La apuesta de Mujica, como
tantas otras, fue la correcta. Salvo que hoy, más de medio período de
gobierno más tarde, la educación pública está en el mismo estado
ideativo de las últimas décadas, pero peor, puesto que cada vuelta de la
misma sanata de siempre reduce su contenido y credibilidad un poco más.
El mismo entrevero educativo de siempre se compone de repetidas cosas
que, por conocidas, más vale obviar. Se agrega ahora cinco docentes
expulsados de sus sindicatos, porque, en la bruma de una “teoría”
clasista sacada de quicio, un “jerarca”, aunque lo sea de ANEP, es más o
menos lo mismo que el propietario de un medio de producción. Como si el
Estado fuera una usina compareciente en multitud dispersa de galpones.

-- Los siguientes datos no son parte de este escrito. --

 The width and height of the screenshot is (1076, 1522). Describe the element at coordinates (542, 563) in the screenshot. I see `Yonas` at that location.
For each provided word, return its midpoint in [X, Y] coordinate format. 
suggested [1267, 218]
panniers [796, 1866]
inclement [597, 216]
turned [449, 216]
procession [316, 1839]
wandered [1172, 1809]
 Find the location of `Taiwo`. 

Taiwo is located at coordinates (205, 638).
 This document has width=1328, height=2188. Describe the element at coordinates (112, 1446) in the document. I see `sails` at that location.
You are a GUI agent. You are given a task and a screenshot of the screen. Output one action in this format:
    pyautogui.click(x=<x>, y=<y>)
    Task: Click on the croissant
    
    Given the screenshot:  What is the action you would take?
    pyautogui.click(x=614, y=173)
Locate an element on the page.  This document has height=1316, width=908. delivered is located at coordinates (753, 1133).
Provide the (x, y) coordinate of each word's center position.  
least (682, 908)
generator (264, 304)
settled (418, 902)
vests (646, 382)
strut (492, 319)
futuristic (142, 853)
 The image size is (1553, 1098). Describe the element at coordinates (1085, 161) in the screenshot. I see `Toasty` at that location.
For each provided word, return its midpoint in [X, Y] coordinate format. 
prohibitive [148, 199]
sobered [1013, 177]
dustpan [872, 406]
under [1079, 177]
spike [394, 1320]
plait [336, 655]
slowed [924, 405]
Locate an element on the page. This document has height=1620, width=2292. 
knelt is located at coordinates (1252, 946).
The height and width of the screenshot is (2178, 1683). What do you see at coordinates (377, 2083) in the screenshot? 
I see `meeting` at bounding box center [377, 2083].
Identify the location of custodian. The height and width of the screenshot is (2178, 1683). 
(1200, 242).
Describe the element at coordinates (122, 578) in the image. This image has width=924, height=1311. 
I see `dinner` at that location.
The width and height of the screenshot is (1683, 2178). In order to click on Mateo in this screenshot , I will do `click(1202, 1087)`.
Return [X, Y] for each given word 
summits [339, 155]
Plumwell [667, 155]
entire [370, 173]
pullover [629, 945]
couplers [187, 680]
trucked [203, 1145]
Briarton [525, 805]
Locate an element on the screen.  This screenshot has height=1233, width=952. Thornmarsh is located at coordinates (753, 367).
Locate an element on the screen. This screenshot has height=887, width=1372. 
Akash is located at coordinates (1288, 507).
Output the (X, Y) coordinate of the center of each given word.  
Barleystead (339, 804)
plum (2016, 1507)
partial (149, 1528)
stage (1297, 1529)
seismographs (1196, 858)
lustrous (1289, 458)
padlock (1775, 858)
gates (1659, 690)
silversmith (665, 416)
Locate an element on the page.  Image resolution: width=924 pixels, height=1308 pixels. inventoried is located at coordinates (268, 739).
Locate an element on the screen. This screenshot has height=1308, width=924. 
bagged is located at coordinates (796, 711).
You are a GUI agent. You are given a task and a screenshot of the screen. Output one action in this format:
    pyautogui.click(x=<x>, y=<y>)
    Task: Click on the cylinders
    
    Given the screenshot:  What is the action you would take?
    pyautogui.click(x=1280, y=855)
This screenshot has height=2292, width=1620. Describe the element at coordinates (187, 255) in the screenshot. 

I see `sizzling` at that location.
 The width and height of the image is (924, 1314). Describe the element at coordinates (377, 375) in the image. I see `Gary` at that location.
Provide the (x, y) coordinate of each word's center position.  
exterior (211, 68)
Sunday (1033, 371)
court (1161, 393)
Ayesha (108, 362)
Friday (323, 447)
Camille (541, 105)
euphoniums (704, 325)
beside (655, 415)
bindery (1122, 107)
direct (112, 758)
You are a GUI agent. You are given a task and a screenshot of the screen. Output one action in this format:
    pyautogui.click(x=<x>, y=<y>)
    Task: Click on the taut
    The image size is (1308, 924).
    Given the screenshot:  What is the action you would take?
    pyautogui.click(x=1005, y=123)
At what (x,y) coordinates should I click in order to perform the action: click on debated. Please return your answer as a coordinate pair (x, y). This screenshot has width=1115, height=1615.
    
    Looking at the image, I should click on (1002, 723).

En esa teoría el “jerarca”, en lugar de ser un igual pero más formado y
con más cojones, por lo que ha asumido más responsabilidad, es meramente
“el que manda”, el poderoso, y aquel a quien, en consecuencia (porque el
dogma pseudodemocrático del Uruguay de hogaño es una versión
warped del gauchazo “naides es más que naides”) hay que odiar,
segregar, cuya voz se debe suprimir. Más o menos de espaldas, o al menos
de refilón a todo ello, una sociedad civil harta, buscando a toda costa
pasarse, en una patera si es preciso, a la educación privada.
Así como el Presidente no se
equivocó al definir el rumbo, tampoco se equivocó al evaluar, por
ejemplo
en abril del 2012, que en materia pedagógica la antigua nave del
Estado (últimamente se percibe un gusto especial por las metáforas
fosilizadas, gastadas, rancias) se había ido, una vez más, a pique.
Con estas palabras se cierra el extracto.